I managed a recording yesterday - a loop based on the line which starts this entry. In fact on the words "The laurels all are cut" - and then I recorded the two lines from the Vaughan Williams piece - vocal on flute and viloin line much lower on electric guitar. The loop is quite varied - it mixes some of Cathy Bell's original vocal against another loop I was using a fair amount about three months ago - mixes them in Traktor and takes the output as a WAV - which is played in Wavelab with some plug-in processes. This kind of musicmaking seems to be a lot to do with how you work the processing. There is a kind of lightness and density about the result - maybe this an effect I am after - a kind of echoe of the density of upper harmonics that Lamont Young achieves. But it will take a long while for me to work out of this stuff is any good.

If the postpostmodern world is about "back to the real" then one dimension of reality is acoustics and wave relationships. Lamont Young claims to be the founder of conceptual art - the stuff he produced with Fluxus around 1960. And conceptual art, you might see as a move away from the real. Certainly at St Martins in the late 60s were people like Gilbert and George and Richard Long who made art from activity. And in Long's case this was activity that was deeply embedded in the landscape.

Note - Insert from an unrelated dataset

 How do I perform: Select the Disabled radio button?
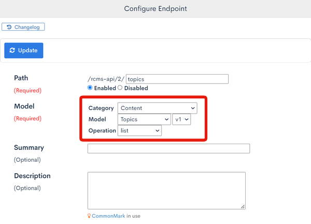[x=120, y=88]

Yvonne and her friend Kevin Western who came to lunch last Sunday are friends with Tacita Dean, a Turner Prize Finalist the same year as Sam Taylor Wood. Tacita's stuff links in (partly) with this tradition - she refers back sometimes to the lanscape spiral in the Great Salt Lake made at the end of the 60s. She also does sound works - Radio 3 broadcast a half hour piece from Berlin a few moths ago where she is now working - lots of leaves rustling. This is "back to the real" in another way. I have a tape somewhere of Richard Long talking about his work.